Представьте все приведенные ниже записи в виде списка строк JSON, где каждая строка записей соответствует одному элементу списка. Пустые строки в список не включайте.

**ИСХОДНЫЕ ДАННЫЕ:**
╔══
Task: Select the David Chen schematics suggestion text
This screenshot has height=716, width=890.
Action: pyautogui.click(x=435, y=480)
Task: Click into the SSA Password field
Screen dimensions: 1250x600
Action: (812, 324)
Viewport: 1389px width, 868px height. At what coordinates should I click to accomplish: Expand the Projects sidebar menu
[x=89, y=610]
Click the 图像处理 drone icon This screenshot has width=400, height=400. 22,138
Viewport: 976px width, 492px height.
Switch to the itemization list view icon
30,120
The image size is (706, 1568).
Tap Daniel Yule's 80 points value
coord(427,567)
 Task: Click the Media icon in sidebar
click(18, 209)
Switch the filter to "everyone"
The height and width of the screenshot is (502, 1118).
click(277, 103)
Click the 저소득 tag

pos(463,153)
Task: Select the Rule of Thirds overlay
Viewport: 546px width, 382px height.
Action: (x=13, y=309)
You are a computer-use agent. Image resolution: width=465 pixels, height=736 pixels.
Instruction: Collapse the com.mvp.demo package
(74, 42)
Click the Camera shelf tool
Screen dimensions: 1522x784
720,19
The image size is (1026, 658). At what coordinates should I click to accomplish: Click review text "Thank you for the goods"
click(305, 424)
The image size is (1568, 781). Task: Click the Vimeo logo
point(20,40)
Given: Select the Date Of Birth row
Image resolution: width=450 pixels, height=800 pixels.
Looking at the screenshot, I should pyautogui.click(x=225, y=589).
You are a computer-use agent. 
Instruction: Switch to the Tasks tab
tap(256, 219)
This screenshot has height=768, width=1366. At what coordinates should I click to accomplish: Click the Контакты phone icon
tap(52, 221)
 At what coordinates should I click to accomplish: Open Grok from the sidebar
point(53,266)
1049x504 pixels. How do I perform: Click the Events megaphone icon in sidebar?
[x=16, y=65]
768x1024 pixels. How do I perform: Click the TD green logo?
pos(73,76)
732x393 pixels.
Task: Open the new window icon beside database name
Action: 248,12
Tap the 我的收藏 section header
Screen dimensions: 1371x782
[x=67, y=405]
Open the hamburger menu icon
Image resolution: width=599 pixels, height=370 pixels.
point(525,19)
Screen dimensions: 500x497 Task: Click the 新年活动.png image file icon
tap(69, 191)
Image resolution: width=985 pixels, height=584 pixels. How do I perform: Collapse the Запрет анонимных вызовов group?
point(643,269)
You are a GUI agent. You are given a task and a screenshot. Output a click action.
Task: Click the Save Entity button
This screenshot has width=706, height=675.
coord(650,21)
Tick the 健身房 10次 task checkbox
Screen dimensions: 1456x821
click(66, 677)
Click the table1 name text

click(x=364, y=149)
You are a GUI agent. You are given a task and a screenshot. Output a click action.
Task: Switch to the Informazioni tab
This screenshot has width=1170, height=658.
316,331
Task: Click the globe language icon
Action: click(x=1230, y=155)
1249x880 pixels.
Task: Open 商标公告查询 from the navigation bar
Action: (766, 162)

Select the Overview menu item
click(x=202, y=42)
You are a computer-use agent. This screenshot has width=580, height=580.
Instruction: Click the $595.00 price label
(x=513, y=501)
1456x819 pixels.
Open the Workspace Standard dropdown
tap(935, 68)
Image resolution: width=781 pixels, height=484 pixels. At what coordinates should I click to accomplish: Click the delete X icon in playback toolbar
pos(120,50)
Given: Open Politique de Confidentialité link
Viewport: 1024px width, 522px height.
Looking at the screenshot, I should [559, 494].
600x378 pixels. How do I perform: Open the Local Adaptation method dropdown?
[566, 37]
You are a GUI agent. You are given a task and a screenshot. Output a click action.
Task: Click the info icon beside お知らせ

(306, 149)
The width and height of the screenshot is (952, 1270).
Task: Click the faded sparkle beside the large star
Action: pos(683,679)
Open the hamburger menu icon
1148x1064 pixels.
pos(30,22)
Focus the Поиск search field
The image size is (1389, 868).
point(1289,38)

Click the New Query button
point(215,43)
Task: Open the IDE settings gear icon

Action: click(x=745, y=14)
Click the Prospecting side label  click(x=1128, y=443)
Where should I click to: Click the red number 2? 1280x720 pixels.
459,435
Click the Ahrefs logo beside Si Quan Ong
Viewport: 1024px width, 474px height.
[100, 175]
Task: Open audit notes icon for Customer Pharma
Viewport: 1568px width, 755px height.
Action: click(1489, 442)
╚══
**ОТВЕТ НА ЗАДАНИЕ:**
[
  "Task: Select the David Chen schematics suggestion text",
  "This screenshot has height=716, width=890.",
  "Action: pyautogui.click(x=435, y=480)",
  "Task: Click into the SSA Password field",
  "Screen dimensions: 1250x600",
  "Action: (812, 324)",
  "Viewport: 1389px width, 868px height. At what coordinates should I click to accomplish: Expand the Projects sidebar menu",
  "[x=89, y=610]",
  "Click the 图像处理 drone icon This screenshot has width=400, height=400. 22,138",
  "Viewport: 976px width, 492px height.",
  "Switch to the itemization list view icon",
  "30,120",
  "The image size is (706, 1568).",
  "Tap Daniel Yule's 80 points value",
  "coord(427,567)",
  " Task: Click the Media icon in sidebar",
  "click(18, 209)",
  "Switch the filter to \"everyone\"",
  "The height and width of the screenshot is (502, 1118).",
  "click(277, 103)",
  "Click the 저소득 tag",
  "pos(463,153)",
  "Task: Select the Rule of Thirds overlay",
  "Viewport: 546px width, 382px height.",
  "Action: (x=13, y=309)",
  "You are a computer-use agent. Image resolution: width=465 pixels, height=736 pixels.",
  "Instruction: Collapse the com.mvp.demo package",
  "(74, 42)",
  "Click the Camera shelf tool",
  "Screen dimensions: 1522x784",
  "720,19",
  "The image size is (1026, 658). At what coordinates should I click to accomplish: Click review text \"Thank you for the goods\"",
  "click(305, 424)",
  "The image size is (1568, 781). Task: Click the Vimeo logo",
  "point(20,40)",
  "Given: Select the Date Of Birth row",
  "Image resolution: width=450 pixels, height=800 pixels.",
  "Looking at the screenshot, I should pyautogui.click(x=225, y=589).",
  "You are a computer-use agent. ",
  "Instruction: Switch to the Tasks tab",
  "tap(256, 219)",
  "This screenshot has height=768, width=1366. At what coordinates should I click to accomplish: Click the Контакты phone icon",
  "tap(52, 221)",
  " At what coordinates should I click to accomplish: Open Grok from the sidebar",
  "point(53,266)",
  "1049x504 pixels. How do I perform: Click the Events megaphone icon in sidebar?",
  "[x=16, y=65]",
  "768x1024 pixels. How do I perform: Click the TD green logo?",
  "pos(73,76)",
  "732x393 pixels.",
  "Task: Open the new window icon beside database name",
  "Action: 248,12",
  "Tap the 我的收藏 section header",
  "Screen dimensions: 1371x782",
  "[x=67, y=405]",
  "Open the hamburger menu icon",
  "Image resolution: width=599 pixels, height=370 pixels.",
  "point(525,19)",
  "Screen dimensions: 500x497 Task: Click the 新年活动.png image file icon",
  "tap(69, 191)",
  "Image resolution: width=985 pixels, height=584 pixels. How do I perform: Collapse the Запрет анонимных вызовов group?",
  "point(643,269)",
  "You are a GUI agent. You are given a task and a screenshot. Output a click action.",
  "Task: Click the Save Entity button",
  "This screenshot has width=706, height=675.",
  "coord(650,21)",
  "Tick the 健身房 10次 task checkbox",
  "Screen dimensions: 1456x821",
  "click(66, 677)",
  "Click the table1 name text",
  "click(x=364, y=149)",
  "You are a GUI agent. You are given a task and a screenshot. Output a click action.",
  "Task: Switch to the Informazioni tab",
  "This screenshot has width=1170, height=658.",
  "316,331",
  "Task: Click the globe language icon",
  "Action: click(x=1230, y=155)",
  "1249x880 pixels.",
  "Task: Open 商标公告查询 from the navigation bar",
  "Action: (766, 162)",
  "Select the Overview menu item",
  "click(x=202, y=42)",
  "You are a computer-use agent. This screenshot has width=580, height=580.",
  "Instruction: Click the $595.00 price label",
  "(x=513, y=501)",
  "1456x819 pixels.",
  "Open the Workspace Standard dropdown",
  "tap(935, 68)",
  "Image resolution: width=781 pixels, height=484 pixels. At what coordinates should I click to accomplish: Click the delete X icon in playback toolbar",
  "pos(120,50)",
  "Given: Open Politique de Confidentialité link",
  "Viewport: 1024px width, 522px height.",
  "Looking at the screenshot, I should [559, 494].",
  "600x378 pixels. How do I perform: Open the Local Adaptation method dropdown?",
  "[566, 37]",
  "You are a GUI agent. You are given a task and a screenshot. Output a click action.",
  "Task: Click the info icon beside お知らせ",
  "(306, 149)",
  "The width and height of the screenshot is (952, 1270).",
  "Task: Click the faded sparkle beside the large star",
  "Action: pos(683,679)",
  "Open the hamburger menu icon",
  "1148x1064 pixels.",
  "pos(30,22)",
  "Focus the Поиск search field",
  "The image size is (1389, 868).",
  "point(1289,38)",
  "Click the New Query button",
  "point(215,43)",
  "Task: Open the IDE settings gear icon",
  "Action: click(x=745, y=14)",
  "Click the Prospecting side label  click(x=1128, y=443)",
  "Where should I click to: Click the red number 2? 1280x720 pixels.",
  "459,435",
  "Click the Ahrefs logo beside Si Quan Ong",
  "Viewport: 1024px width, 474px height.",
  "[100, 175]",
  "Task: Open audit notes icon for Customer Pharma",
  "Viewport: 1568px width, 755px height.",
  "Action: click(1489, 442)"
]